##### Input data
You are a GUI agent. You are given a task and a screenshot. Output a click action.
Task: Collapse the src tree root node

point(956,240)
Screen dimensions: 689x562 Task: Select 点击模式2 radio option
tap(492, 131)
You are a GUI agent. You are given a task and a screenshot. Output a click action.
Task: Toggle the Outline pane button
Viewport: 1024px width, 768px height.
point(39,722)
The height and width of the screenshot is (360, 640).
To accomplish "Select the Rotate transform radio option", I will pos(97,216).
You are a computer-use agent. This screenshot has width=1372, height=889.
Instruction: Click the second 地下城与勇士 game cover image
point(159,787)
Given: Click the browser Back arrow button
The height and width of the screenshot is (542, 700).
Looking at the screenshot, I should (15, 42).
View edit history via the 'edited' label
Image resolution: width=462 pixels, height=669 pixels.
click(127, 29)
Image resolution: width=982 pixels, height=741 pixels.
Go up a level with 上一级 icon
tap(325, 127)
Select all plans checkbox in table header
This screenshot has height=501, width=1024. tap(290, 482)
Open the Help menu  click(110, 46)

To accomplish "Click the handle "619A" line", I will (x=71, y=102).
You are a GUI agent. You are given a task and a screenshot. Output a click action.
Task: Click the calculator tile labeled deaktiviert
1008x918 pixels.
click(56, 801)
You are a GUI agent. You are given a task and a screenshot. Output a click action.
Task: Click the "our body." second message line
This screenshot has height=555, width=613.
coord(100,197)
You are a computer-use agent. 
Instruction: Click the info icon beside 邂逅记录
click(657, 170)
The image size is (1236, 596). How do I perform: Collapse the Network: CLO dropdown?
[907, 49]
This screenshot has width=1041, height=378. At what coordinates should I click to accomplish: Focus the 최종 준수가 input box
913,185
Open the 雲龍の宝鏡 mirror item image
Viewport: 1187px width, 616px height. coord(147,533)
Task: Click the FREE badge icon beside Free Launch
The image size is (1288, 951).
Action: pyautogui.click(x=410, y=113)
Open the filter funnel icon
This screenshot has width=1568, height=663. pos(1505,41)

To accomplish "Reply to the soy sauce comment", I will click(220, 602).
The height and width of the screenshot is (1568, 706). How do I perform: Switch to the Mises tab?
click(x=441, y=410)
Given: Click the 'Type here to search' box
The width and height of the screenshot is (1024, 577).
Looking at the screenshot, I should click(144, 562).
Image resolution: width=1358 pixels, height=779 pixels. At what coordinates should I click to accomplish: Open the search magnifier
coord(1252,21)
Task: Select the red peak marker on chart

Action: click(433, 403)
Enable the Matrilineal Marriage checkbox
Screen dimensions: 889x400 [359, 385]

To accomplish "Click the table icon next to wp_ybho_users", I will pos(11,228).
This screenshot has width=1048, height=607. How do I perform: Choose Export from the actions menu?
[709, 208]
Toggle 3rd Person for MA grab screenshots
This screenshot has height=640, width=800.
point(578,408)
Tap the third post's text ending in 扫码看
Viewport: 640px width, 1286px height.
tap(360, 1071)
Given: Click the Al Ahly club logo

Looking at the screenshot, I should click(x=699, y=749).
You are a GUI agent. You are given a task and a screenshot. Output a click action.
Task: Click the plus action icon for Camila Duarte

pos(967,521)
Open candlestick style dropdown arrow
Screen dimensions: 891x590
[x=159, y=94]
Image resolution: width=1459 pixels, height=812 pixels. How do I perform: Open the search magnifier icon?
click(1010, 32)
##########
> What is expected
When you repeat the data, keep each line exactly as given.

> Exercise response
You are a GUI agent. You are given a task and a screenshot. Output a click action.
Task: Collapse the src tree root node

point(956,240)
Screen dimensions: 689x562 Task: Select 点击模式2 radio option
tap(492, 131)
You are a GUI agent. You are given a task and a screenshot. Output a click action.
Task: Toggle the Outline pane button
Viewport: 1024px width, 768px height.
point(39,722)
The height and width of the screenshot is (360, 640).
To accomplish "Select the Rotate transform radio option", I will pos(97,216).
You are a computer-use agent. This screenshot has width=1372, height=889.
Instruction: Click the second 地下城与勇士 game cover image
point(159,787)
Given: Click the browser Back arrow button
The height and width of the screenshot is (542, 700).
Looking at the screenshot, I should (15, 42).
View edit history via the 'edited' label
Image resolution: width=462 pixels, height=669 pixels.
click(127, 29)
Image resolution: width=982 pixels, height=741 pixels.
Go up a level with 上一级 icon
tap(325, 127)
Select all plans checkbox in table header
This screenshot has height=501, width=1024. tap(290, 482)
Open the Help menu  click(110, 46)

To accomplish "Click the handle "619A" line", I will (x=71, y=102).
You are a GUI agent. You are given a task and a screenshot. Output a click action.
Task: Click the calculator tile labeled deaktiviert
1008x918 pixels.
click(56, 801)
You are a GUI agent. You are given a task and a screenshot. Output a click action.
Task: Click the "our body." second message line
This screenshot has height=555, width=613.
coord(100,197)
You are a computer-use agent. 
Instruction: Click the info icon beside 邂逅记录
click(657, 170)
The image size is (1236, 596). How do I perform: Collapse the Network: CLO dropdown?
[907, 49]
This screenshot has width=1041, height=378. At what coordinates should I click to accomplish: Focus the 최종 준수가 input box
913,185
Open the 雲龍の宝鏡 mirror item image
Viewport: 1187px width, 616px height. coord(147,533)
Task: Click the FREE badge icon beside Free Launch
The image size is (1288, 951).
Action: pyautogui.click(x=410, y=113)
Open the filter funnel icon
This screenshot has width=1568, height=663. pos(1505,41)

To accomplish "Reply to the soy sauce comment", I will click(220, 602).
The height and width of the screenshot is (1568, 706). How do I perform: Switch to the Mises tab?
click(x=441, y=410)
Given: Click the 'Type here to search' box
The width and height of the screenshot is (1024, 577).
Looking at the screenshot, I should click(144, 562).
Image resolution: width=1358 pixels, height=779 pixels. At what coordinates should I click to accomplish: Open the search magnifier
coord(1252,21)
Task: Select the red peak marker on chart

Action: click(433, 403)
Enable the Matrilineal Marriage checkbox
Screen dimensions: 889x400 [359, 385]

To accomplish "Click the table icon next to wp_ybho_users", I will pos(11,228).
This screenshot has width=1048, height=607. How do I perform: Choose Export from the actions menu?
[709, 208]
Toggle 3rd Person for MA grab screenshots
This screenshot has height=640, width=800.
point(578,408)
Tap the third post's text ending in 扫码看
Viewport: 640px width, 1286px height.
tap(360, 1071)
Given: Click the Al Ahly club logo

Looking at the screenshot, I should click(x=699, y=749).
You are a GUI agent. You are given a task and a screenshot. Output a click action.
Task: Click the plus action icon for Camila Duarte

pos(967,521)
Open candlestick style dropdown arrow
Screen dimensions: 891x590
[x=159, y=94]
Image resolution: width=1459 pixels, height=812 pixels. How do I perform: Open the search magnifier icon?
click(1010, 32)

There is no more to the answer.